===== Dataset extract

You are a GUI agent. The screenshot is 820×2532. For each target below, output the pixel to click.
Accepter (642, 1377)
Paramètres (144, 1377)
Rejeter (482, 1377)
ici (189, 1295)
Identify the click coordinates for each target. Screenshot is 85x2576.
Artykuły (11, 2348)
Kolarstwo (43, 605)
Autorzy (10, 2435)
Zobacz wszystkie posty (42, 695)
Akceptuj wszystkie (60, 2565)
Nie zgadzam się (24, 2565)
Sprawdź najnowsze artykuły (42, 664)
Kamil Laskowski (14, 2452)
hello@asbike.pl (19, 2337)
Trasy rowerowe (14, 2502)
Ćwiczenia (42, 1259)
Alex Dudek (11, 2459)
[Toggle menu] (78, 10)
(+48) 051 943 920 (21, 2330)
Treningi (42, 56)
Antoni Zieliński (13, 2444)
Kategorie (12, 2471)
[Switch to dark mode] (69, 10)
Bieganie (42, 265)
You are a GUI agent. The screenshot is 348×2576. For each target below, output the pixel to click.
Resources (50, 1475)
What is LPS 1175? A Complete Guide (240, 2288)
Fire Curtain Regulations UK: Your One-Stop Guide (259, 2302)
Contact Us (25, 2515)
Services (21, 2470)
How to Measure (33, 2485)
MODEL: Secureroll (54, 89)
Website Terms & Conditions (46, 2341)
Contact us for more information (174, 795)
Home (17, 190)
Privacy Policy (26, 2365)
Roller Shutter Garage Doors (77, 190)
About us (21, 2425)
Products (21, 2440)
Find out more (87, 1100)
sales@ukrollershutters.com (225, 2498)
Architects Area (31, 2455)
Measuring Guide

==========

• **What is being asked**
Through the last line of the entries above, beginning at the line containing "Zobacz wszystkie posty (42, 695)", transcribe each line exactly, both ends included and nothing more.

• **Reply**
Zobacz wszystkie posty (42, 695)
Akceptuj wszystkie (60, 2565)
Nie zgadzam się (24, 2565)
Sprawdź najnowsze artykuły (42, 664)
Kamil Laskowski (14, 2452)
hello@asbike.pl (19, 2337)
Trasy rowerowe (14, 2502)
Ćwiczenia (42, 1259)
Alex Dudek (11, 2459)
[Toggle menu] (78, 10)
(+48) 051 943 920 (21, 2330)
Treningi (42, 56)
Antoni Zieliński (13, 2444)
Kategorie (12, 2471)
[Switch to dark mode] (69, 10)
Bieganie (42, 265)
You are a GUI agent. The screenshot is 348×2576. For each target below, output the pixel to click.
Resources (50, 1475)
What is LPS 1175? A Complete Guide (240, 2288)
Fire Curtain Regulations UK: Your One-Stop Guide (259, 2302)
Contact Us (25, 2515)
Services (21, 2470)
How to Measure (33, 2485)
MODEL: Secureroll (54, 89)
Website Terms & Conditions (46, 2341)
Contact us for more information (174, 795)
Home (17, 190)
Privacy Policy (26, 2365)
Roller Shutter Garage Doors (77, 190)
About us (21, 2425)
Products (21, 2440)
Find out more (87, 1100)
sales@ukrollershutters.com (225, 2498)
Architects Area (31, 2455)
Measuring Guide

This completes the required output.